Your goal → Retype all the records with nothing changed.

[Stored items]
-------------------------

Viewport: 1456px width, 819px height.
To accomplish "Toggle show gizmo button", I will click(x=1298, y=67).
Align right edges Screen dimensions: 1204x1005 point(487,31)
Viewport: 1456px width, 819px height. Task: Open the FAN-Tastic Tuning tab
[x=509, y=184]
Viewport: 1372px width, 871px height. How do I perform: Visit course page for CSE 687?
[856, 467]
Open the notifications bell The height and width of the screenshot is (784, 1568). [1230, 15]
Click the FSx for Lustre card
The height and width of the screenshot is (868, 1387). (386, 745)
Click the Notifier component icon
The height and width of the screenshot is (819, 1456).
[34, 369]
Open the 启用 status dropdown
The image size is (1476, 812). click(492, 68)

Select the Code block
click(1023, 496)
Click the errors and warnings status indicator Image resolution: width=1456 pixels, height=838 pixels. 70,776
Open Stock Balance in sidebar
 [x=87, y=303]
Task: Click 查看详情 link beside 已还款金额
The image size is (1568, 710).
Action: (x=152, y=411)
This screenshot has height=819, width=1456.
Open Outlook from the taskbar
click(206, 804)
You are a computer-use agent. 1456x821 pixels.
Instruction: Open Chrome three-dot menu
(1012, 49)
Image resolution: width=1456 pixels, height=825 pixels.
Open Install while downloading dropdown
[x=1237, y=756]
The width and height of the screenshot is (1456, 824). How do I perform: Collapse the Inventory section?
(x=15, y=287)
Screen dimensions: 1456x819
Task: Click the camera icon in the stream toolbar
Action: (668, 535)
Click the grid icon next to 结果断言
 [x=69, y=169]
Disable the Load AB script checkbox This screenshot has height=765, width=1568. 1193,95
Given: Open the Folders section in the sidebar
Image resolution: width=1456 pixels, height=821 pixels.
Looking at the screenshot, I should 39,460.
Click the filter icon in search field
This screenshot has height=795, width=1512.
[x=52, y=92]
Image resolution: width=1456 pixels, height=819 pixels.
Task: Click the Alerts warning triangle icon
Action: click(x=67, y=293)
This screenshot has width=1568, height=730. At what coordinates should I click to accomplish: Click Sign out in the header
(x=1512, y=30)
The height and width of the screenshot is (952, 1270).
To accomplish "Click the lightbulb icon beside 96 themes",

-------------------------

Task output →
Viewport: 1456px width, 819px height.
To accomplish "Toggle show gizmo button", I will click(x=1298, y=67).
Align right edges Screen dimensions: 1204x1005 point(487,31)
Viewport: 1456px width, 819px height. Task: Open the FAN-Tastic Tuning tab
[x=509, y=184]
Viewport: 1372px width, 871px height. How do I perform: Visit course page for CSE 687?
[856, 467]
Open the notifications bell The height and width of the screenshot is (784, 1568). [1230, 15]
Click the FSx for Lustre card
The height and width of the screenshot is (868, 1387). (386, 745)
Click the Notifier component icon
The height and width of the screenshot is (819, 1456).
[34, 369]
Open the 启用 status dropdown
The image size is (1476, 812). click(492, 68)

Select the Code block
click(1023, 496)
Click the errors and warnings status indicator Image resolution: width=1456 pixels, height=838 pixels. 70,776
Open Stock Balance in sidebar
 [x=87, y=303]
Task: Click 查看详情 link beside 已还款金额
The image size is (1568, 710).
Action: (x=152, y=411)
This screenshot has height=819, width=1456.
Open Outlook from the taskbar
click(206, 804)
You are a computer-use agent. 1456x821 pixels.
Instruction: Open Chrome three-dot menu
(1012, 49)
Image resolution: width=1456 pixels, height=825 pixels.
Open Install while downloading dropdown
[x=1237, y=756]
The width and height of the screenshot is (1456, 824). How do I perform: Collapse the Inventory section?
(x=15, y=287)
Screen dimensions: 1456x819
Task: Click the camera icon in the stream toolbar
Action: (668, 535)
Click the grid icon next to 结果断言
 [x=69, y=169]
Disable the Load AB script checkbox This screenshot has height=765, width=1568. 1193,95
Given: Open the Folders section in the sidebar
Image resolution: width=1456 pixels, height=821 pixels.
Looking at the screenshot, I should 39,460.
Click the filter icon in search field
This screenshot has height=795, width=1512.
[x=52, y=92]
Image resolution: width=1456 pixels, height=819 pixels.
Task: Click the Alerts warning triangle icon
Action: click(x=67, y=293)
This screenshot has width=1568, height=730. At what coordinates should I click to accomplish: Click Sign out in the header
(x=1512, y=30)
The height and width of the screenshot is (952, 1270).
To accomplish "Click the lightbulb icon beside 96 themes",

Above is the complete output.